Stage 1:
~spatial hair~ was an assembly of works slowly growing in Dee's empty living room until February 4th, 2021, and beyond. The works and also the other rooms in Dee's home were then photographed with equal importance given by me on the day before Dee's departure from the Netherlands and her relocation to New Zeeland.
Host: Dieuwertje Hehewerth
Film development assistance: Jelle Baars
Stage 2:
Spatial hair: an intimate tornado at L’alcôve
Where to begin? Perhaps it would be fair to rewind back to Madrid 2018. I met Dee during a curatorial residency organized by Hablarenarte, where Madrid-based practitioners hosted residents in their homes and introduced them to the city. Sweet Home was the name of the program, and honestly, it would be fair to admit that I’ve never felt
less at home than during this residency. I met Dee though, and her approach to art practices and what I consider a relevant analysis of care and intimacy starts it all.

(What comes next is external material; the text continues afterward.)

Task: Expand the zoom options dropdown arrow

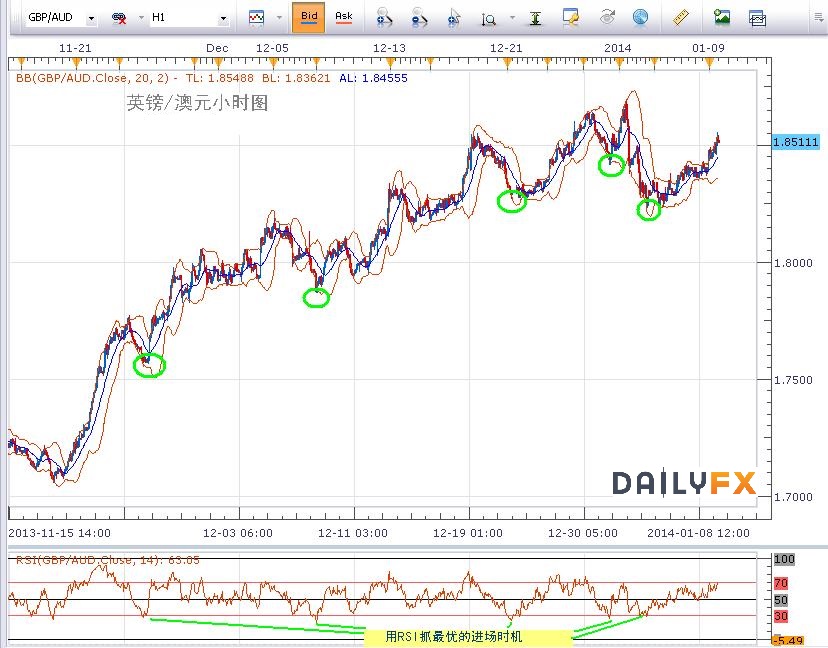Action: pyautogui.click(x=512, y=18)
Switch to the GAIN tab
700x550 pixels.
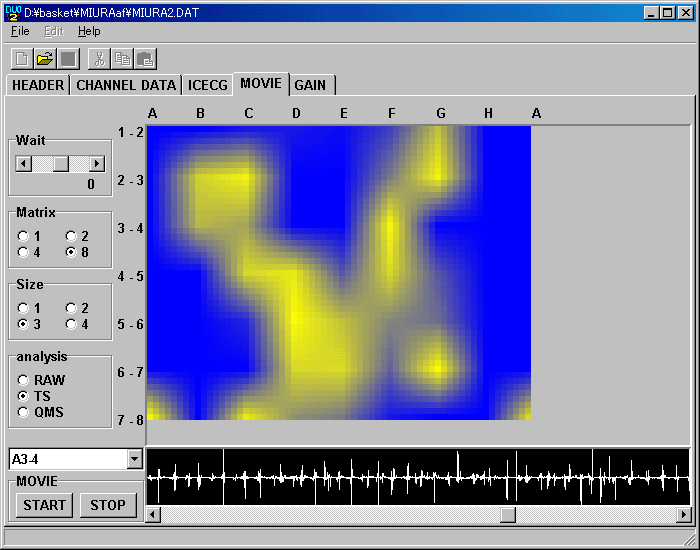(310, 85)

I remember us having a coffee and her showing me the projects she was working on at the time. I remember it all being very piratee; one of the projects, made with the vondelpark oceonographic society, consisting of replacing wall texts in museum exhibits with unapologetically incomprehensible texts, full of aphorisms, basically stating that meaning was not the major concern of the institution. At the time she was also involved in Plǝt-, an artist-run space which, much like L’alcôve, took place in her apartment in Amsterdam.
We stayed in touch after the residency, mostly by emails, and started a connivance that continues to this day.She invited me to curate a video show at Plǝt-, and I sent her feathers by airmail.

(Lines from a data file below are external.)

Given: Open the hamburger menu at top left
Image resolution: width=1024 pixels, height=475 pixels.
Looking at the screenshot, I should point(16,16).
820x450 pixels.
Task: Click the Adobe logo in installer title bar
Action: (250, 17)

When she made the decision to move back to Aotearoa New Zealand, she pulled one last trick from her sleeve. Cleverly wrapped up under the title ~Spatial Hair~, she invited a number of friends to make one last artistic gesture in her living room before she left, which she would then sum up in a newsletter that would be sent out as the works and gestures gradually assembled. On the last day (or one of the very last days), Alina Lupu took a hundred and fifty photographs of the place as it was, a way to memorize and immortalize the passing of the time and this changing space that would never be again.

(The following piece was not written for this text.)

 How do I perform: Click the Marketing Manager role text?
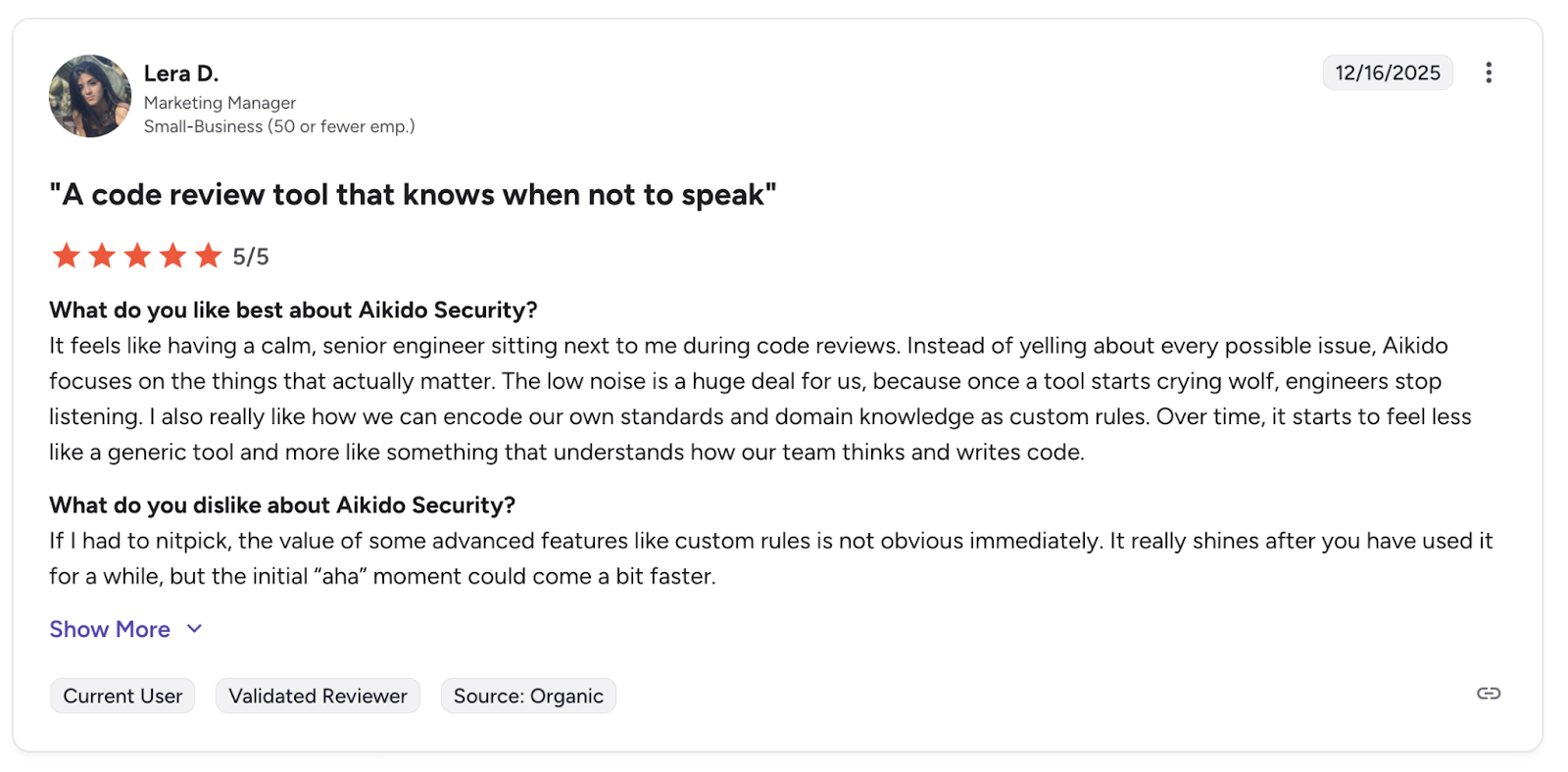click(220, 102)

Alina then decided to turn the photographs into postcards and sent them to Dee, a collection we then decided could come back to Europe and land in L’alcôve, where they now slowly, one or two at a time, find a new suitable place to be shown for this limited period of time that represents the exhibition.
Without further ado, it is with great pleasure that L’alcôve presents one last installation of ~Spatial Hair~, an assembly of works that will never be complete, but may, as life does, move forward in unexpected ways.